* **TASK REQUIREMENTS**: Any picture must be dropped, but each line of the data should be duplicated exactly.

* **WORKING DATA**:
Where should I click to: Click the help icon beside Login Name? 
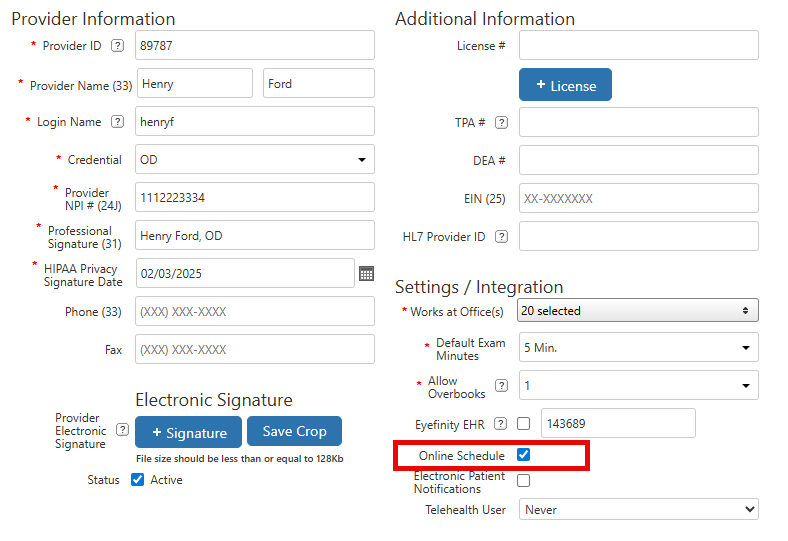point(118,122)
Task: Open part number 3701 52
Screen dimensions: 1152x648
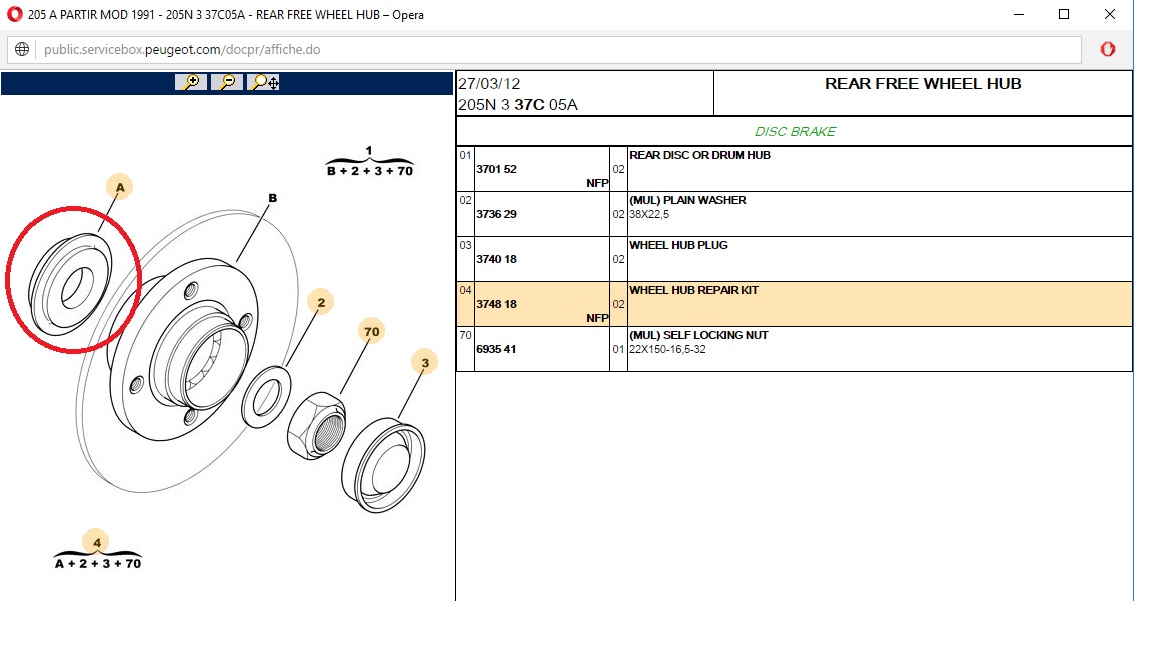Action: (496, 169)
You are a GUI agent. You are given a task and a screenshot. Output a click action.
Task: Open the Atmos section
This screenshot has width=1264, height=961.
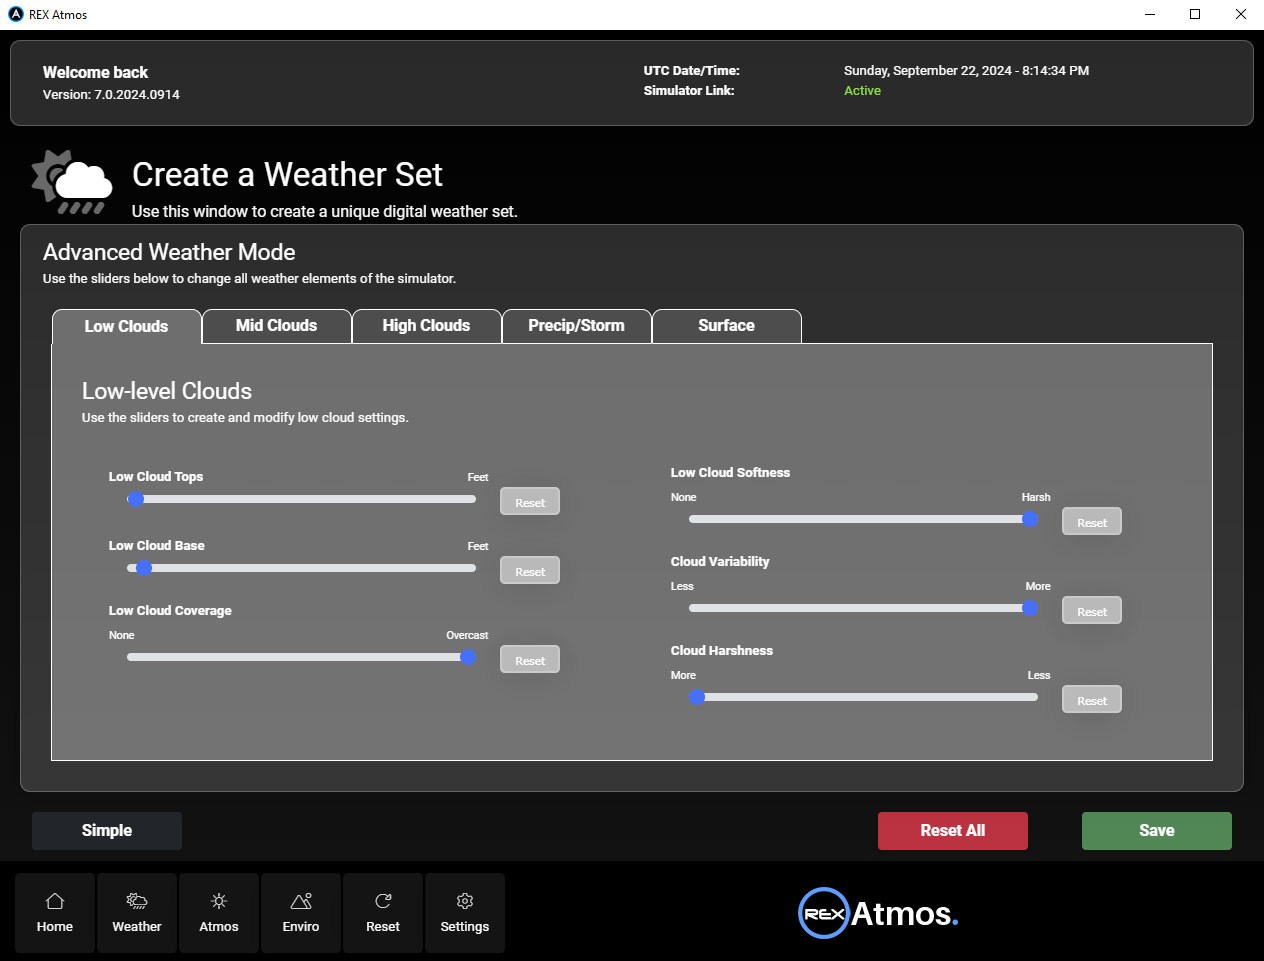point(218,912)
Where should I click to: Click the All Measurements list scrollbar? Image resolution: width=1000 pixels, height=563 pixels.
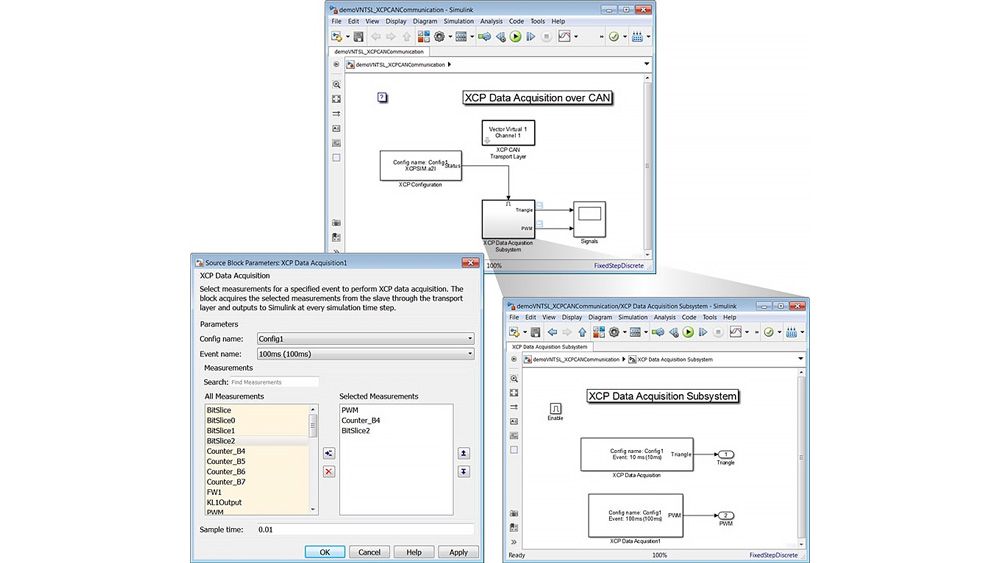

* **OUTPUT FOR THIS TASK**:
Where should I click to: Click the help icon beside Login Name? 
point(118,122)
Task: Open part number 3701 52
Screen dimensions: 1152x648
Action: (496, 169)
You are a GUI agent. You are given a task and a screenshot. Output a click action.
Task: Open the Atmos section
This screenshot has width=1264, height=961.
point(218,912)
Where should I click to: Click the All Measurements list scrollbar? Image resolution: width=1000 pixels, height=563 pixels.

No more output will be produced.